I've done much with batteries and some "playing" with 24V 40 Ah LiFePO4. (8s 40 Ah cells). I'm very experienced with electronics in general. I would not claim to offer you safe expert advice. Take this as competent comment at your risk.
You plan to connect the cells 4s10P with (it sound like) hard connection across each 10P bank. This is a common method and makes individual BMS "channels" 'unavailable'. It's liable to be 'safe enough' as no cell can be either driven too high or too low in voltage. If a cell loses capacity for some reason it will be maintained at a voltage equal to other cells and its current contribution will lag at the bottom end. You knew that.
At the top end its slightly more complex as a cell that reaches full capacity ahead of the others will perhaps be attempting to go into CC mode when the others are still in CV. The voltage is not up to normal CV level (typically around 3.65V). What this may mean is that a cell that is substantially sicker than the rest MAY be driven to its death slightly faster than if operated optimally - but I'd not see that as a major problem.
Operating cells hard clamped together means that you cannot determine the health of individual cells. This is common practice with Lithium chemistry secondary cells, so OK enough.
So while a BMS per cell is safest, and given the cost of the battery you are using possibly not too much dearer $% wise, it does seem that 4 BMs "channels will be enough.
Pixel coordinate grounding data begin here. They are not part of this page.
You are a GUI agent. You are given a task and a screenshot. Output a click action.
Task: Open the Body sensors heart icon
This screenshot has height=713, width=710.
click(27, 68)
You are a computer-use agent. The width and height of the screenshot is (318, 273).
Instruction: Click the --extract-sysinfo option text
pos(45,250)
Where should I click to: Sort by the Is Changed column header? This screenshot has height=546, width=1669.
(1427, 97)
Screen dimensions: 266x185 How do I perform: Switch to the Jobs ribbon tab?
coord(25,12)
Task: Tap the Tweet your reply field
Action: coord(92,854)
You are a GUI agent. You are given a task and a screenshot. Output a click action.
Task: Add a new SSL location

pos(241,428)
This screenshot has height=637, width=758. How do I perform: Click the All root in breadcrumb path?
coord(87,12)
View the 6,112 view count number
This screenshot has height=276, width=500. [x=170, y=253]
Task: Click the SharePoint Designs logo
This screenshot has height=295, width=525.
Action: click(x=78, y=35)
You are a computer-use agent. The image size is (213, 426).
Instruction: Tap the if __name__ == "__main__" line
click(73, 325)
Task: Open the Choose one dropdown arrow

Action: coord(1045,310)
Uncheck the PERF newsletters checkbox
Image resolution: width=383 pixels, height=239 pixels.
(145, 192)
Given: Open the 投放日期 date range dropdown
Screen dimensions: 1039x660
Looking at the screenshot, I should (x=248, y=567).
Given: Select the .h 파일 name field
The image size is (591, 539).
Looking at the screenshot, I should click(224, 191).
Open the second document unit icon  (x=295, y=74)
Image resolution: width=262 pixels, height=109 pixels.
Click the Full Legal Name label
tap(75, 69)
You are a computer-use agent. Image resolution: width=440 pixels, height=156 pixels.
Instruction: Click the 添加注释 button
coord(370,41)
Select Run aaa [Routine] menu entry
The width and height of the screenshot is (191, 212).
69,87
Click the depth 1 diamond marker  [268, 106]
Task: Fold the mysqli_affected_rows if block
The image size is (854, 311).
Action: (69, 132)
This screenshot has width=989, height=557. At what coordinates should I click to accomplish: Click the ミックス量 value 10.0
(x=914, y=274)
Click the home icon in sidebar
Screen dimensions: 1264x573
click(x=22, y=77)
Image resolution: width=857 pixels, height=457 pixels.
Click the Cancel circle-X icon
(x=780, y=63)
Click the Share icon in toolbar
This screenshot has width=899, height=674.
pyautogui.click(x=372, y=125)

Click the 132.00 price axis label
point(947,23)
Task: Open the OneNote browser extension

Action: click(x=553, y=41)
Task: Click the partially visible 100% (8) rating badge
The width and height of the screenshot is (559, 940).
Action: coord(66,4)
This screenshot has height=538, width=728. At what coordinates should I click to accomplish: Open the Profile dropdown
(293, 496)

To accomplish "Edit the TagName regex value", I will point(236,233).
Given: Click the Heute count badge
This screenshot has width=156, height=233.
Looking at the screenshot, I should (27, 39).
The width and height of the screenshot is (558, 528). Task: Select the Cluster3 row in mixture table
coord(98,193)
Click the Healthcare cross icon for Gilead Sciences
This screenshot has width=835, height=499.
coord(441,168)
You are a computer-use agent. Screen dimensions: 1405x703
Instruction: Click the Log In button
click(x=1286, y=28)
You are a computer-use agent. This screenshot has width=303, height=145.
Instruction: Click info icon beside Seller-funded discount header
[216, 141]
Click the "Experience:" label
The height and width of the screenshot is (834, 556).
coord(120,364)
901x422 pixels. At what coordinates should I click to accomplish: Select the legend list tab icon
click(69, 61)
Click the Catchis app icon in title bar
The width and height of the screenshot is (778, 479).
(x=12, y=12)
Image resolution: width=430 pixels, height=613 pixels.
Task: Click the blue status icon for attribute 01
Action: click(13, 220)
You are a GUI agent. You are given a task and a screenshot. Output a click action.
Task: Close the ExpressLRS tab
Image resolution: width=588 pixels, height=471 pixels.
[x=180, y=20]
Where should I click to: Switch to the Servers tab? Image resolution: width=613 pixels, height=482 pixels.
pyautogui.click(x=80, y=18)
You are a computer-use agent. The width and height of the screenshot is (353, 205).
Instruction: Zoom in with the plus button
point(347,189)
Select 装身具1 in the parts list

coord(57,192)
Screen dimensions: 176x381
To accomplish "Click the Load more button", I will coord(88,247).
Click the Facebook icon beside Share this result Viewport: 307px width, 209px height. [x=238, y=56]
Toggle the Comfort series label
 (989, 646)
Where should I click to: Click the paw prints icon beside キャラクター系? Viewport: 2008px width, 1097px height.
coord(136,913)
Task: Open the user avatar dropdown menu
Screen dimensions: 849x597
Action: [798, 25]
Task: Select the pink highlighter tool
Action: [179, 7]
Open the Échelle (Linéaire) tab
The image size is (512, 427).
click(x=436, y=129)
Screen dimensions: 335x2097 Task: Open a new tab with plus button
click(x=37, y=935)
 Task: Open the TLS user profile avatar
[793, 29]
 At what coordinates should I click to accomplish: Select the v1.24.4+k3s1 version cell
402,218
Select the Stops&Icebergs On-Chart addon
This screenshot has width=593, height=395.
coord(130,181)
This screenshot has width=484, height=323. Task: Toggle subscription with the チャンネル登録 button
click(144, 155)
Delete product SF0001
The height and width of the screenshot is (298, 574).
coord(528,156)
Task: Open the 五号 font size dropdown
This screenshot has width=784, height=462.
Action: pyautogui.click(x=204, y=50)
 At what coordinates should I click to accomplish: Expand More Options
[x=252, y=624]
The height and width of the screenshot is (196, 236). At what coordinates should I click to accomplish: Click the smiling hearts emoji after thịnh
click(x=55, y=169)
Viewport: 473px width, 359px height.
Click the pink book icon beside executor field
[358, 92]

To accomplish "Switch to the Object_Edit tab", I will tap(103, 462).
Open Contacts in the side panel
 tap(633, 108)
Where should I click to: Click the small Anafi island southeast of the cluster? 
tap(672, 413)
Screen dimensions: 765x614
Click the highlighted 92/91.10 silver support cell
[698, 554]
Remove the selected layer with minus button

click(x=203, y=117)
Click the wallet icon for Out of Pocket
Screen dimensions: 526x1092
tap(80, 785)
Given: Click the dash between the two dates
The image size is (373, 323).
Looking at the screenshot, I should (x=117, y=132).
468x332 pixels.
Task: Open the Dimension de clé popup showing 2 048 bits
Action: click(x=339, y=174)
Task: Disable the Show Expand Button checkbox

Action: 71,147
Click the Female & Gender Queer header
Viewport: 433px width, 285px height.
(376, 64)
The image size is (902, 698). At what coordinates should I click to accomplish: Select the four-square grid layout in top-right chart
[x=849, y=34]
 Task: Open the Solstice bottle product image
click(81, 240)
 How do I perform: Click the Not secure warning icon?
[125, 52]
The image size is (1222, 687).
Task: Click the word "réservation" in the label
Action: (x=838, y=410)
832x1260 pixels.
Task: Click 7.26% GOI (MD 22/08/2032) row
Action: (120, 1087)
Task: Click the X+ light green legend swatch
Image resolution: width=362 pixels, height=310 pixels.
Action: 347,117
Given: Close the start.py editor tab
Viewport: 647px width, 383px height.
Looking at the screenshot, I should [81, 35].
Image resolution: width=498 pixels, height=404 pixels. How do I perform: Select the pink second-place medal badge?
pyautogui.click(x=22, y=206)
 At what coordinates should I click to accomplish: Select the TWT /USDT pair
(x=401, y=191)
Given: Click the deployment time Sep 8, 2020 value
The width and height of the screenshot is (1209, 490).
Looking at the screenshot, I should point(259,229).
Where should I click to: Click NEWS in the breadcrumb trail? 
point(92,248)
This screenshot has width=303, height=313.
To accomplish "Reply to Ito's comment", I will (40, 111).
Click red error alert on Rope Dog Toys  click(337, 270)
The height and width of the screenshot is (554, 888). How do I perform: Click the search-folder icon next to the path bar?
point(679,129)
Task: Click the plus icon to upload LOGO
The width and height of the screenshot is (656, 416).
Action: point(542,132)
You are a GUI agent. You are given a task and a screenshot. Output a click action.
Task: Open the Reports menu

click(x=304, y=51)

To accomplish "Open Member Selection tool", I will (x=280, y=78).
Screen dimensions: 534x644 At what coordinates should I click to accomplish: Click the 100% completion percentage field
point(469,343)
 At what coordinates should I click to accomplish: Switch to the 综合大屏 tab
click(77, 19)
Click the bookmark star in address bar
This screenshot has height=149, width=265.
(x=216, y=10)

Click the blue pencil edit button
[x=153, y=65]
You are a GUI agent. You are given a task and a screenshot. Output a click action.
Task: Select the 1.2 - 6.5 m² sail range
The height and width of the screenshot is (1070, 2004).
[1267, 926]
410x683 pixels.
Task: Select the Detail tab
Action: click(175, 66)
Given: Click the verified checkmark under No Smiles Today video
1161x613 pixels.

LiFePO4 have, based on my observations, a mode which makes them somewhat more immune to series string imbalance that LiIon cells. While the LiFePO4 cell has a nominal final voltage of say 3.65V, if you keep charging at CC when this point is reached, rather than entering CV mode, they go into a fast voltage increase mode - ie they act as if they have much lower than their rated capacity. TI (and no doubt others) use this to advantage in fast charging - missing out the CV stage and allowing Vbat to rise at CC above 3.65 volts - but not much above. Without rechecking I think its only about 3.7V for charge termination. They claim this allows full capacity to be reached faster.
You'll probably (wisely) decide not to trust the following :-) - but it may give you food for thought. My observation, which I have not seen reported elsewhere (buyer beware :-) ) is that LiFePO4 can be charged up to normal LiIon terminal voltage (~~= 4.2V/cell). This state is approached very rapidly at CC once notional endpoint voltage is reached as the battery exhibits low effective capacity. My theory (wild inspired guess) is that while the large majority of the energy is stored in the olivine LiFePO4 structure you effectively have a small additional LiIon cell at the interface to the cell proper outside the olivine structure. It's this small LiIon cell that accepts the extra energy. The practical implication of this is that if you have say 4S cells with a target voltage of 3.65V / cell or 14.6V total, then by setting a Vbat abs max of say 14.8V = 3.7 V/cell then a cell which reaches full charge first will then increase it's voltage above nominal completion BUT in a non damaging way.
example only - 3 cells at 3.6V each = 10.8V. 14.8 max available.
14.8 - 10.8 = 4V on one cell. Actual values can be adjusted to where you are comfortable.